Tribunal decides that diversion of excise goods is not a “fortuitous event”

13 Feb 2014 | by Caroline Sweeney

The First-tier Tribunal has dismissed an appeal by Trapps Cellars against assessments totalling about £1.5 million in relation to the diversion of a number of lorry loads of spirits at some point between Trapps’ warehouse in London and two destination warehouses in Italy.

The Tribunal rejected Trapps’ main argument that it was not liable to duty because the diversion was a “loss” occurring under suspension arrangements which was attributable to “fortuitous events”. It argued that those fortuitous events entitled it to relief from duty under Article 14(1) of Directive 92/12/EEC. The Tribunal dismissed that argument, holding that goods were only “lost” within the meaning of Article 14(1) if they were unusable or not consumable. Diverted goods were not “lost” simply because the tax authorities were unable to ascertain where they were and could not collect the excise duty owing. In such circumstances, the missing goods remained available for sale to consumers within the EU.

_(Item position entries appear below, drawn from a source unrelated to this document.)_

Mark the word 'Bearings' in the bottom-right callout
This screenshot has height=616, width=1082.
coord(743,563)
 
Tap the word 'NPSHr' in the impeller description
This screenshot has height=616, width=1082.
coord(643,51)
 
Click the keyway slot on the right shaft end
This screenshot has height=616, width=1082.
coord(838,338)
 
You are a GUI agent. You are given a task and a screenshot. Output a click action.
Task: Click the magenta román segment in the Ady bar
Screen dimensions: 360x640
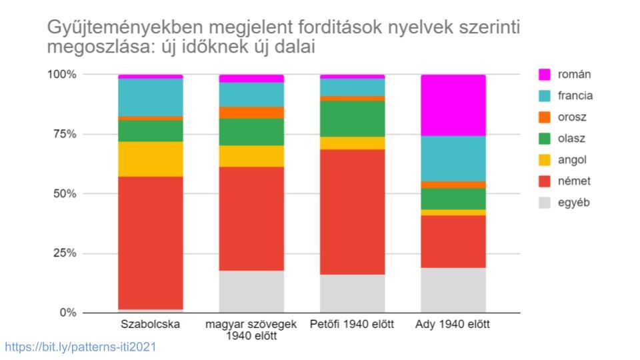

In any event, the Tribunal found that Trapps had failed to establish the pre-conditions for a fortuitous event. It needed to show that the loss resulted from abnormal and unforeseeable conditions, which could not have been avoided even with the exercise of all due care. The Tribunal held that it was not enough for an excise warehousekeeper to establish that it acted in good faith. It had to show that it had taken appropriate measures to limit risk. In this case, Trapps did not take due care to prevent the consignments from going missing by undertaking due diligence on the consignees and the transporters.

The Tribunal also rejected an argument by Trapps that HMRC had allowed the consignments to run and that it should therefore have remitted duty, by analogy with the ECJ’s decision in relation to customs duty in Case C-61/98 De Haan. In that case, the ECJ held that a custom agent was not liable where it was not informed that consignments were being allowed to run as part of a criminal investigation. The Tribunal held that, although there was evidence that the Italian authorities had suspicions regarding the two Italian destination warehouses, that did not entitle Trapps to remission of duty, since De Haan was limited to cases where the tax authorities deliberately allowed offences or irregularities to be committed. There was no requirement to remit duty just because the tax authorities had suspicions at the time of the diversions, since a tax authority is not obliged to warn any taxpayer of its suspicions.

Finally, the Tribunal held that HMRC had jurisdiction to assess Trapps to UK excise duty – Trapps could not suggest that it should have been assessed to Italian excise duty, which was now out of time for assessment. Under the jurisdiction provisions set out in Article 20 of Directive 92/12/EC, the excise duty point was in the UK where the goods did not arrive at their destination. The duty point would only have arisen in Italy if the irregularity had been detected in the course of the movements by the Italian authorities. In the present case, the irregularities were detected after the end of the movement – and in any event, they were first detected by HMRC and not by the Italian authorities.

Raymond Hill represented HMRC, instructed by Shepherd & Wedderburn.